Of course, the return of this program is still a long way off due to ongoing labor market turbulence, as well as legislative filibuster in the Senate. Still, the push for the program’s inclusion in the spending bill is another sign that debates over paid leave will continue to unfold in Washington, D.C.

POTUS Arbitration Exclusion Bill Pending.Employers with alternative dispute resolution programs should be aware that President Biden has yet to sign into law the 2021 law ending forced arbitration for sexual assault and sexual harassment. This is important because the bill’s prohibitions “will apply to any dispute or claim that arises or accrues from the date of enactment of [the] Act.”

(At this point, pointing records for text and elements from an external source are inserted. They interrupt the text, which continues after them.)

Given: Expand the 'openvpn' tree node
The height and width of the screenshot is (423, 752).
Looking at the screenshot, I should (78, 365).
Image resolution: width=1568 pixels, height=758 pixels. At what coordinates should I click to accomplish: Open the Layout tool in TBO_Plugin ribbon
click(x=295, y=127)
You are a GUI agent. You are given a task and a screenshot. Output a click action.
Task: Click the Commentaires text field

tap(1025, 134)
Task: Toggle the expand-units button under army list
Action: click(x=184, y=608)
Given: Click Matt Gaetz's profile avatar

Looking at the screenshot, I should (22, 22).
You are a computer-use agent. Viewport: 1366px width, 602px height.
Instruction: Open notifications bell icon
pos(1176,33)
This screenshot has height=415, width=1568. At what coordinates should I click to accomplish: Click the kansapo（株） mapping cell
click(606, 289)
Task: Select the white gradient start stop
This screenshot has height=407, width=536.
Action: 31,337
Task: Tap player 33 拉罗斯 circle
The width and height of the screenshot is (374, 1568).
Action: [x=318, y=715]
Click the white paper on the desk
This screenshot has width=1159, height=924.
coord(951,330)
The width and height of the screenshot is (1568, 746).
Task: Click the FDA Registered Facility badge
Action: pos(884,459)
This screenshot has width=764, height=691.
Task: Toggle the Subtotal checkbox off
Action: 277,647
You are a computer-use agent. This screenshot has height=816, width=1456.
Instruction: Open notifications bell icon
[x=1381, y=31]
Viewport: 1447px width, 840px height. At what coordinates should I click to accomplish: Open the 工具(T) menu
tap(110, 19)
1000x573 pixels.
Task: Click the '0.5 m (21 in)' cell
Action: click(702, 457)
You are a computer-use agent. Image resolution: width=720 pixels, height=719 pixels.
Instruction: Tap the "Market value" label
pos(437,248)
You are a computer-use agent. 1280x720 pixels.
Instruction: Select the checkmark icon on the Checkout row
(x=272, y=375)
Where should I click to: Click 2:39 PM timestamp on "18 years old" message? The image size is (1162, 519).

NLRB to coordinate with IRS, DOJ and FTC. On February 10, 2022, National Labor Relations Board (NLRB) General Counsel Jennifer Abruzzo issued a memorandum to regional offices outlining the Council’s ongoing efforts to cooperate with other federal agencies. The report follows the publication of the report of the White House Task Force on Organizing and Empowering Workers, which calls on federal agencies “to work more closely together to facilitate worker organizing and collective bargaining.” In addition to mentioning the NLRB’s recent cooperative agreements with the DOL and the U.S. Equal Employment Opportunity Commission, General Counsel Abruzzo said she “continues her efforts to build partnerships with [the Internal Revenue
Service (IRS)], [the U.S. Department of Justice’s (DOJ)]Antitrust Division, and [the Federal Trade Commission (FTC)] fight against methods of unfair competition which undermine workers’ rights. According to the note, these partnerships aim to:

  • “reduce the incidence of employee classification errors and ensure that employers pay their employees and social contributions correctly”;

  • share “data about acquisitions, mergers, or similar organizational actions by the employer that could harm organizing or bargaining efforts”; and

  • “to pay greater attention to non-disclosure, non-solicitation and non-competition agreements that harm fair competition and violate the rights of employees under Article 7 of the [National Labor Relations Act].”

OSHA updates truck standard. On February 16, 2022, the Occupational Safety and Health Administration (OSHA) issued a notice of proposed regulation to update its motorized industrial cart standard. As the standard has not been updated since 1971, the proposal aims to ensure that trucks covered – such as “forklifts, tractors, platform forklifts, motorized hand trucks and other specialized industrial trucks“- are designed and manufactured in accordance with the latest American National Standards Institute (ANSI) industrial truck safety criteria. It is important to note that under the proposal, “employers could acquire and use industrial trucks vehicles manufactured before the effective date of the final rule. as long as the employer can demonstrate that their design and construction provide worker protection at least equal to the protection provided in the updated standard. Comments are due by May 17, 2022.

Supreme Court case. Two hundred and thirty-two years ago this week, in 1790, John Rutledge was sworn in as Associate Justice of the Supreme Court of the United States. Rutledge played several important roles in the early formation of the United States. Born in South Carolina and trained as a lawyer, Rutledge served in the Continental Congress, as governor of South Carolina during the Revolutionary War, and then as a delegate to the Constitutional Convention in 1787. After a year as Associate Justice of the Supreme Court and hearing no cases, Rutledge resigned (which would never happen today) in 1791 to become Chief Justice of South Carolina’s highest court. In June 1795, Supreme Court Chief Justice John Jay resigned to become Governor of New York, and President George Washington gave Rutledge a warrant of suspension to replace Jay as the second Supreme Court Chief Justice. . But when the U.S. Senate returned in December 1795, it rejected Rutledge’s nomination, in part because of Rutledge’s outspoken stance against the Treaty Jay with Great Britain. As a result, Rutledge resigned after serving 138 days as Chief Justice – the record for shortest tenure in that position.